The Browns held their first training camp practice on Aug. 14. All preseason games were canceled.
Of the five head coaches hired in the 2020 offseason, Stefanski became the only one to produce a winning record.
“Being able to indoctrinate people to your program and your culture and your beliefs over the airwaves by Zoom, what have you, it's remarkable,” retired NFL coach Brad Childress told the Beacon Journal last week by phone. “It's really astounding and speaks to his ability to teach and get buy-in, not only with coaches and staff, but obviously with the people who are most important — the players.”
Another fascinating element of Stefanski's start with the Browns is the Haslams passed on an opportunity to hire him in 2019, when former General Manager John Dorsey recommended Freddie Kitchens instead.
After Kitchens flopped in a 6-10 season, the Haslams fired him and agreed with Dorsey to part ways. Then they hired Stefanski and GM Andrew Berry, DePodesta's picks.
Childress is one of Stefanski's mentors. They met in 2005 when Stefanski was an intern with the Philadelphia Eagles and Childress was the offensive coordinator. In 2006, Childress took the helm of the Minnesota Vikings and hired Stefanski as the assistant to the head coach.

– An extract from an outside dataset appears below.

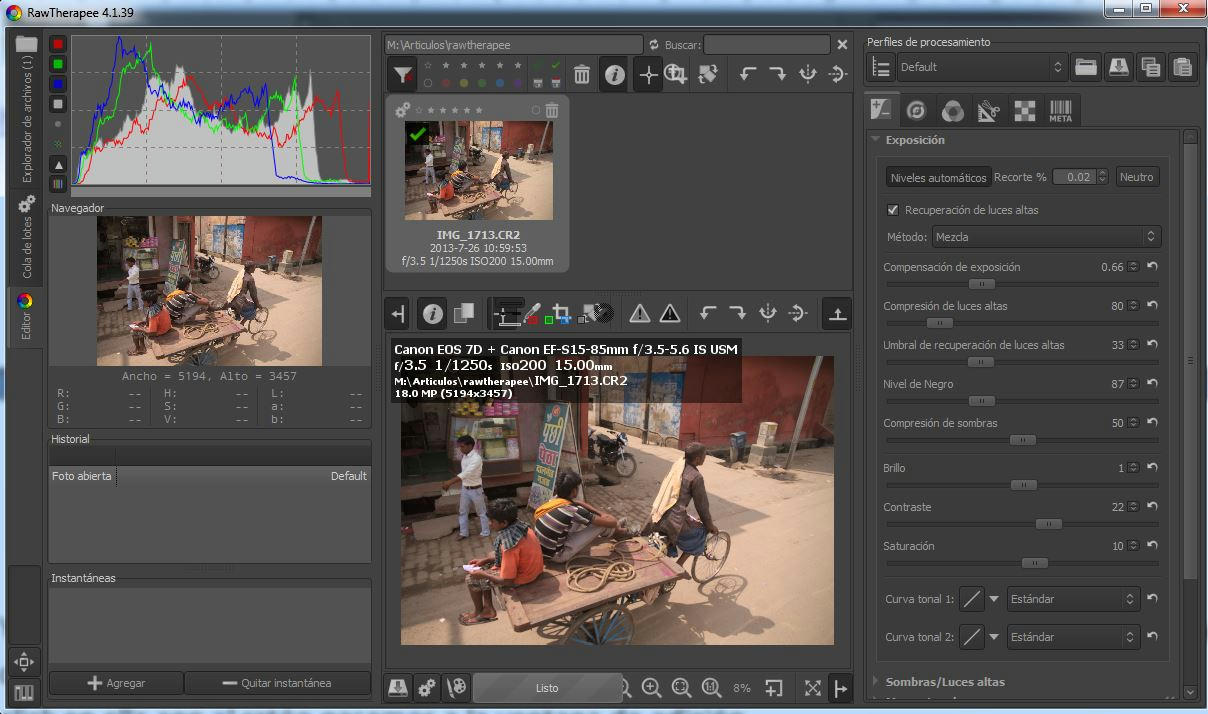Select the crop tool in editor toolbar

click(x=560, y=314)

Stefanski stayed with the Vikings for 14 seasons before the Browns hired him, and his final year in Minnesota proved to be crucial. Not only did he get his first full season as an offensive coordinator under his belt, but he also learned the heavy wide-zone, play-action system – essentially the same one he brought to Cleveland – from Super Bowl-winning coach Gary Kubiak, who had been hired by the Vikings as an offensive adviser.
“Gary is a great sounding board to bounce things off of,” Childress said. “He wasn't calling plays, but he was advising, and he could give you thoughts during a series, he could give you thoughts in between series, he could give you thoughts on the practice field, in the meeting room. I think that's just great.”
In other words, Stefanski's delayed arrival to Cleveland worked out well, and Childress pointed out his protege also benefited from Vikings coach Mike Zimmer blocking him from the New York Giants' offensive coordinator job in 2018 under coach Pat Shurmur. Shurmur coached the Browns from 2011-12, and Childress was his offensive coordinator for the second of those two seasons.
“Go back and take it to another year delay,” Childress said. “I know he desperately wanted to go with Pat Shurmur to the Giants, and Zim said, 'You ain't going.' I'm thinking to myself, 'Well, that's not fair. Not only is it not fair, it's not fair financially and it's not fair family-wise – he's got [family] on the East Coast. But if he'd had done that, in two years he would've been out on his ass, and he wouldn't be the next hottest thing.”
The Giants fired Shurmur after going 5-11 in 2018 and 4-12 in 2019. Stefanski stayed with the Vikings for those two seasons, eventually landed with the Browns and is now considered among the best in the business.